• Cytokines;
  • endometrium;
  • regeneration and tolerance factor;
  • reproductive immunology

Problem:  Regeneration and tolerance factor (RTF) has been recently suggested to contribute to the control of fetal-ablating immunity at the maternal–fetal interface through the induction of T helper 2 (Th2)-dominated response. The protein consists of a membrane-associated domain and an extracellular portion which is proteolitically cleaved to yield a soluble peptide. In humans, it has been shown to be expressed by invading cytotrophoblasts and decidual lymphoid cells, to be increased on peripheral blood B lymphocytes during a normal gestation and on circulating natural killer cells during unsuccessful pregnancies. However, the expression of RTF in other cell types and, specifically, in non-hematopoietic maternal cells of the human uterus has not been characterized in detail. Thus, we have specifically studied the expression and modulation of the cytokine in human endometrium obtained in different phases of the cycle and in early pregnancy.

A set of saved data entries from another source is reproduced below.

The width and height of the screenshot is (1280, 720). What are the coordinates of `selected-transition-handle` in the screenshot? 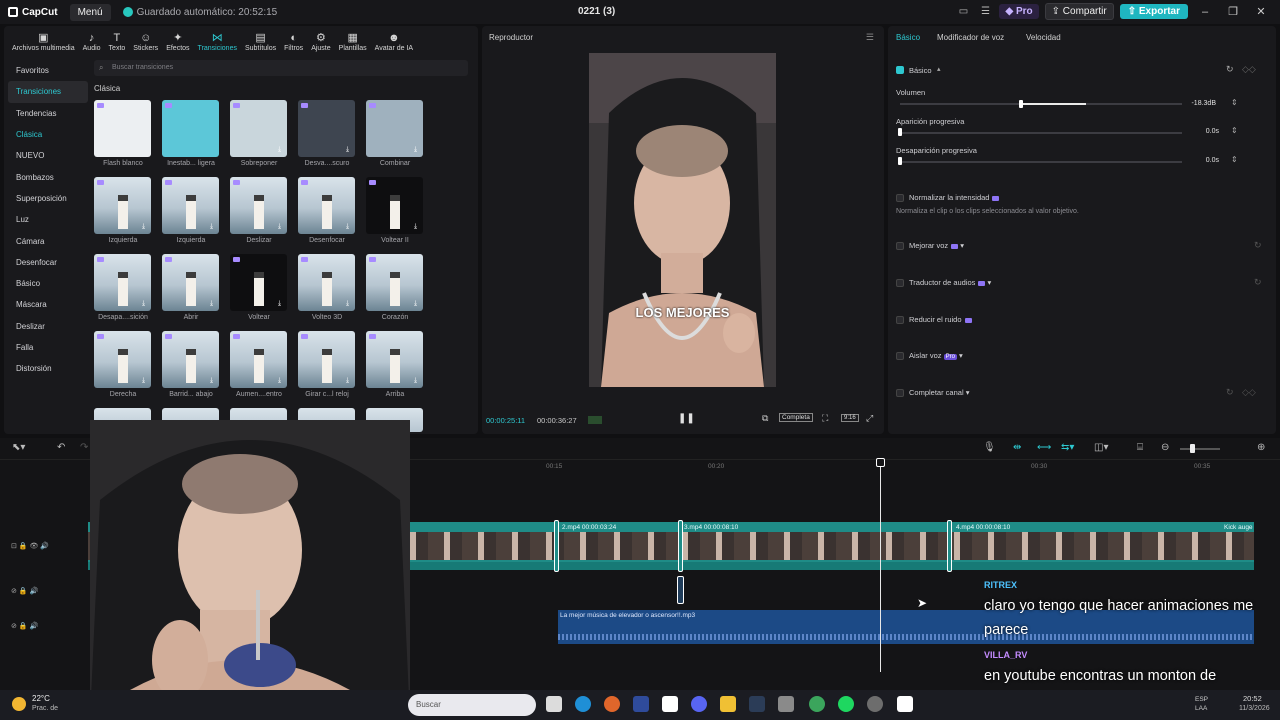 It's located at (680, 590).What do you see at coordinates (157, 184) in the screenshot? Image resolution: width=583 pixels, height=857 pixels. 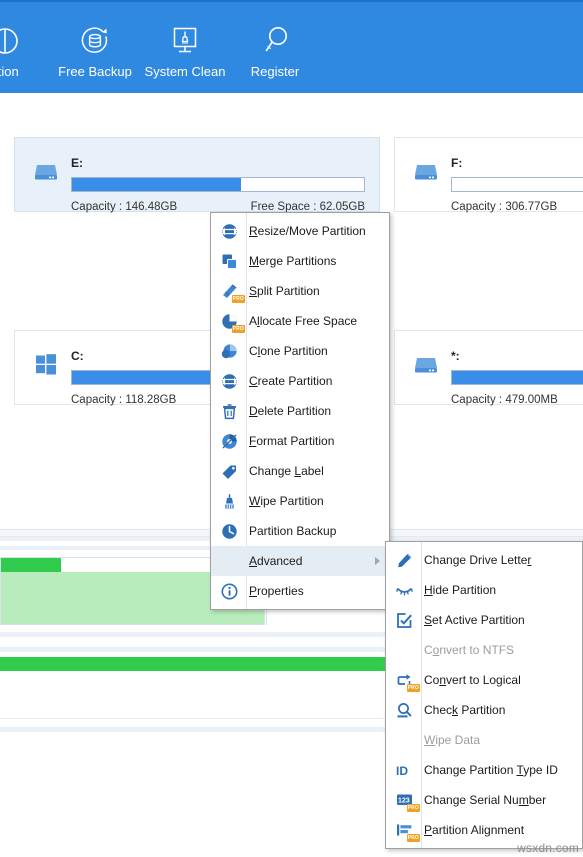 I see `disk-usage-fill-e` at bounding box center [157, 184].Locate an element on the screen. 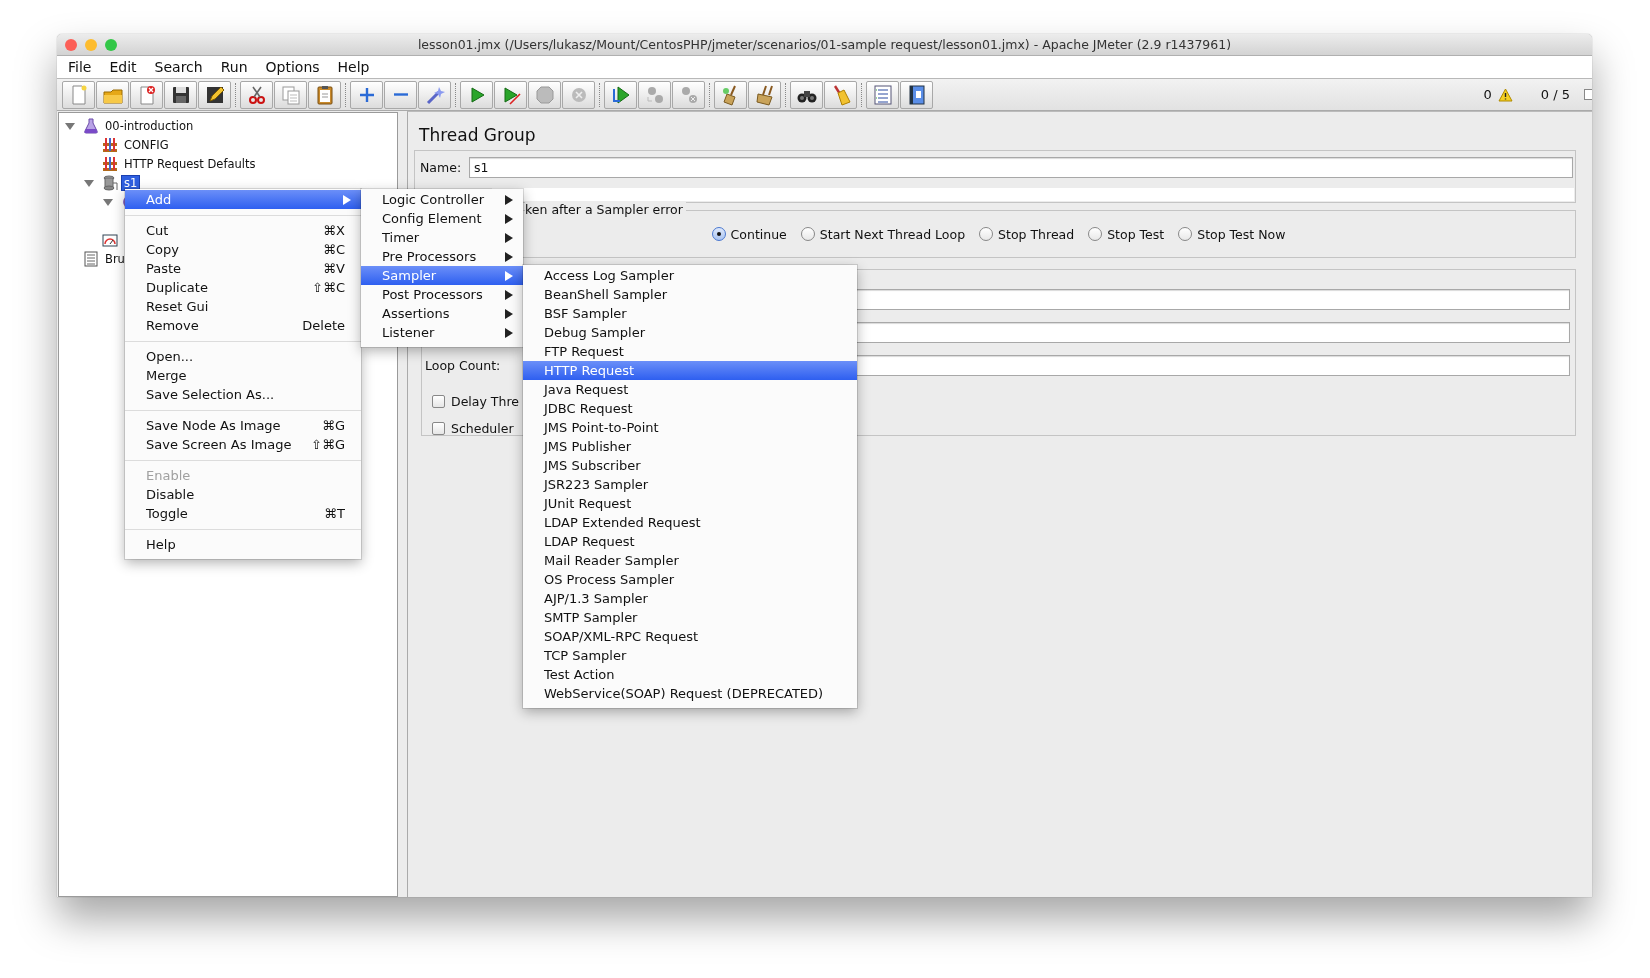 This screenshot has height=978, width=1650. menu-item: AJP/1.3 Sampler is located at coordinates (690, 598).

Methods:  The 20 kDa extracellular domain of RTF has been localized by immunohistochemical method and Western blot analysis. Levels of RTF messenger RNA (mRNA) in basal and stimulated conditions have been evaluated by semiquantitative reverse transcription-polymerase chain reaction.

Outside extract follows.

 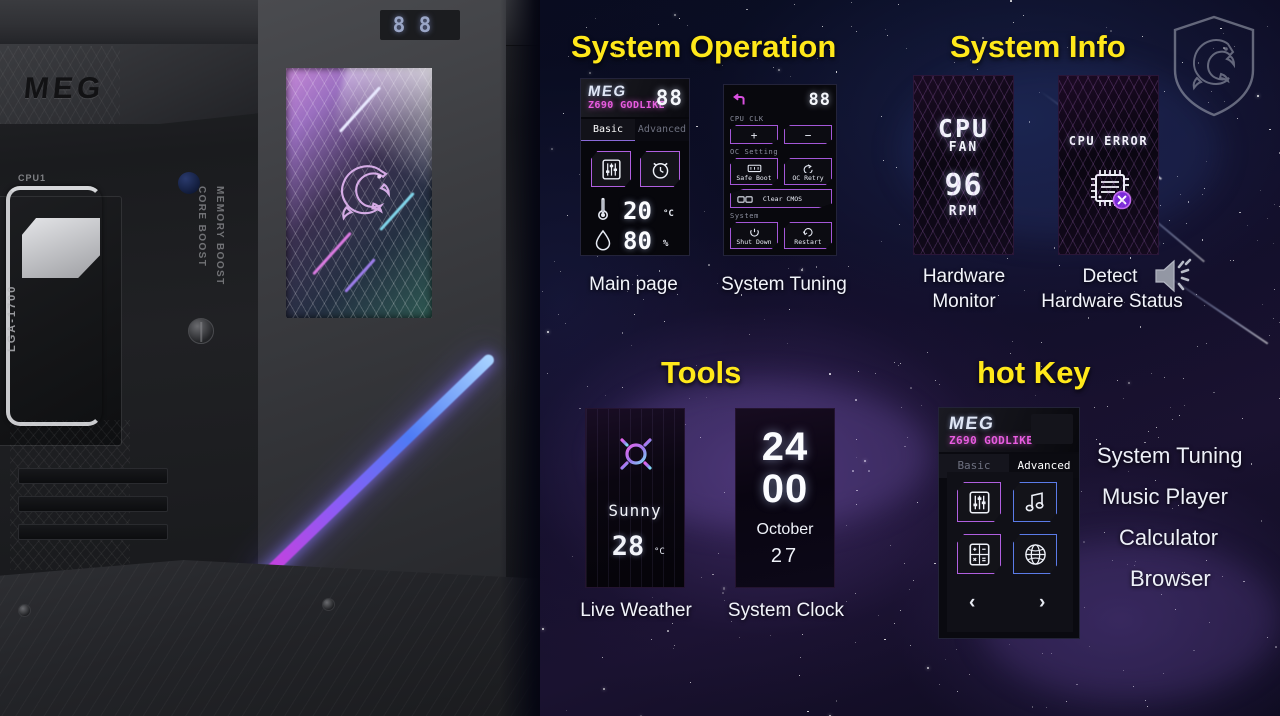 I want to click on hw-monitor-unit: RPM, so click(x=964, y=212).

Results:  The extracellular domain of RTF could be detected in both the glandular epithelium and stroma with diffuse distribution in both cycling endometrium and first trimester decidua. Both cycling and pregnant endometrium expressed the gene for RTF but mRNA levels resulted significantly increased in secretory phase-endometrial stromal cells when compared to proliferative phase samples. Inflammatory cytokines, interleukin-1β and tumour necrosis factor α were able to directly increase endometrial RTF mRNA expression.

Conclusion:  These results indicate that RTF is constitutively expressed at endometrial and decidual level and its up-regulation during the secretory phase of the cycle may be relevant in mediating some immune-related aspects of uterine physiology.